== Set task ==
Copy out each line of the records below that contains the word "coordinates". Case counts.

== Records ==
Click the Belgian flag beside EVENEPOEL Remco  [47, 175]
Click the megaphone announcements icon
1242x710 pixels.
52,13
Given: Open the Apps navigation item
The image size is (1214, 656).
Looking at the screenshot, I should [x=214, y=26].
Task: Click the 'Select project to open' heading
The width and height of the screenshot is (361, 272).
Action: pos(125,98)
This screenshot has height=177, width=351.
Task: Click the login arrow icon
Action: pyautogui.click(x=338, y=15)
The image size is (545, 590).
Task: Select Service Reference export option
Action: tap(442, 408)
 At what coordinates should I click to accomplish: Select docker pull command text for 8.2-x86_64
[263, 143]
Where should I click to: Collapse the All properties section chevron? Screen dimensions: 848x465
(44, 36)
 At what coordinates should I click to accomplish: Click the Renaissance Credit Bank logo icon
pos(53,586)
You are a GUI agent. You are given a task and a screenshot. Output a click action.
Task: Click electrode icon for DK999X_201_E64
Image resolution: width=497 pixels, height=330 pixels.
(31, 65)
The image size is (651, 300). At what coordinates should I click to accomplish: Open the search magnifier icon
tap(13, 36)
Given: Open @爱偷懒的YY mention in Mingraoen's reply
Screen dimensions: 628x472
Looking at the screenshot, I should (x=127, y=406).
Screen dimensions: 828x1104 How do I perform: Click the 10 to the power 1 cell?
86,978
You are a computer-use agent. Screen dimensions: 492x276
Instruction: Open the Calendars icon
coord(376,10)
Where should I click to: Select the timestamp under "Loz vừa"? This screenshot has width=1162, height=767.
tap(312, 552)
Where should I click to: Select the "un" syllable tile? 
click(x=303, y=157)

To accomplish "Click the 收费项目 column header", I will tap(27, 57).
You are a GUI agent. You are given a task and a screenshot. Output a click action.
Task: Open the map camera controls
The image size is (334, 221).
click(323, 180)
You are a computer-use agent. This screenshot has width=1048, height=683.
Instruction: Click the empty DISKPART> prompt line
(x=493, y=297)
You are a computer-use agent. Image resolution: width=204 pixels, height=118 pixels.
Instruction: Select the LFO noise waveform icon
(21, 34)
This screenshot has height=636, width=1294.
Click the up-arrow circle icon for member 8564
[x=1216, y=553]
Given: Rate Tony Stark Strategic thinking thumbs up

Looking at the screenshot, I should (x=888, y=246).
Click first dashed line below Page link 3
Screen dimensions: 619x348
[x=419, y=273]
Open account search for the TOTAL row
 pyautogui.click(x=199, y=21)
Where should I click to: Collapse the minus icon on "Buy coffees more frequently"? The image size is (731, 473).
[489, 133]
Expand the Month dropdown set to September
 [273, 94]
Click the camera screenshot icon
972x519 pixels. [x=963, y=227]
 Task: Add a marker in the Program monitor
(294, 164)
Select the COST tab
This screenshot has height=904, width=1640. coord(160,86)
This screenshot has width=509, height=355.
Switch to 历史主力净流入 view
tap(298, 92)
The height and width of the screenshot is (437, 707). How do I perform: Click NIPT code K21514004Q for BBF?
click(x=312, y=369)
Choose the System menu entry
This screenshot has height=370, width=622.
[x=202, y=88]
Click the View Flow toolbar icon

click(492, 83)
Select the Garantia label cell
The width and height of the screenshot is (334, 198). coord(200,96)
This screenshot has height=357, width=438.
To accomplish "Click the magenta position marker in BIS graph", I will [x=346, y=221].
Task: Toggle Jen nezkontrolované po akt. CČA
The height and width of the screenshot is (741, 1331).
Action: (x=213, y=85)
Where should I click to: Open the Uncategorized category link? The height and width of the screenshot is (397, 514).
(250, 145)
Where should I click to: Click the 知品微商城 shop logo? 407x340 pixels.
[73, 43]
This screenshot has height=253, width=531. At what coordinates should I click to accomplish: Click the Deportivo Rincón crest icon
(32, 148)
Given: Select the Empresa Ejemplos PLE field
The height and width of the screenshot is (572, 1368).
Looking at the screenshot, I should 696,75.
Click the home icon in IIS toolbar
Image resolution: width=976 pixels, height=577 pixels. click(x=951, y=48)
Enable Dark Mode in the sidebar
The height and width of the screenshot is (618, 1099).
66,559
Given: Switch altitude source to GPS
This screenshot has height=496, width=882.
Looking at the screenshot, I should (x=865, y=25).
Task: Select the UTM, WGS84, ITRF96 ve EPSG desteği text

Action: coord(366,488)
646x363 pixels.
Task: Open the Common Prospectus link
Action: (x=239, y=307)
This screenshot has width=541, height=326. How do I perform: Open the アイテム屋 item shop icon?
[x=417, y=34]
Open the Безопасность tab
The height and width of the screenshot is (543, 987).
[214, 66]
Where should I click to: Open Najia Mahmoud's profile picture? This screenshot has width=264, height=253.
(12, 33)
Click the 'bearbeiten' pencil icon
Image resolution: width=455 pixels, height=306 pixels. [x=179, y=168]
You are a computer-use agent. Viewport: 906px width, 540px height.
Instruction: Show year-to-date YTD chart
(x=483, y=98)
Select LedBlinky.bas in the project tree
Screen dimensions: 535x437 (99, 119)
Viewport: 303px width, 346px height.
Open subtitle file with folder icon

== Reply to the task ==
 At what coordinates should I click to accomplish: Select docker pull command text for 8.2-x86_64
 At what coordinates should I click to accomplish: Click the Renaissance Credit Bank logo icon
The image size is (651, 300). At what coordinates should I click to accomplish: Open the search magnifier icon
This screenshot has height=253, width=531. At what coordinates should I click to accomplish: Click the Deportivo Rincón crest icon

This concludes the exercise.